Researchers have found them to have many characteristics still found in modern readers.
They said medieval people feared illness, were selfish and often fell asleep while reading late at night.
The work used a technique developed by Dr Kathryn Rudy, which measures the dirt accumulated on medieval manuscripts.
Dr Rudy, a lecturer in the School of Art History at St Andrews, realised that the dirtiest pages are likely to have been the most read.
A machine called a densitometer was used to reveal the dirt contained within the pages of books.

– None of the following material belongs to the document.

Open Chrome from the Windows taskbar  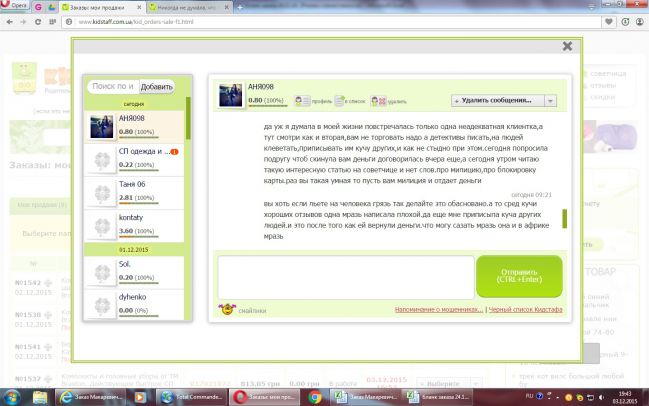(x=315, y=396)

One of the dirtiest pages in a selection of European religious books was a prayer to St Sebastian, who was often prayed to because his arrow-wounds - the cause of his martyrdom - looked like the bubonic plague.
This indicated that the reader of the book was terrified of the plague and repeated the prayer to ward off the disease.
Pages which contained the prayers for the salvation of others were less dirty than those asking for salvation for oneself.
As well as demonstrating medieval people prayed for their own assistance, the analysis showed the pages of a prayer to be said in the small hours of the morning were only dirty for the first few pages.
It has been suggested this shows most readers fell asleep at the same point.
Dr Rudy said: "Although it is often difficult to study the habits, private rituals and emotional states of people, this new technique can let us into the minds of people from the past.
"Religion was inseparable from physical health, time management, and interpersonal relationships in medieval times.
"In the century before printing, people ordered tens of thousands of prayer books - sometimes quite beautifully illuminated ones - even though they might cost as much as a house.
"As a result they were treasured, read several times a day at key prayer times, and through analysing how dirty the pages are we can identify the priorities and beliefs of their owners."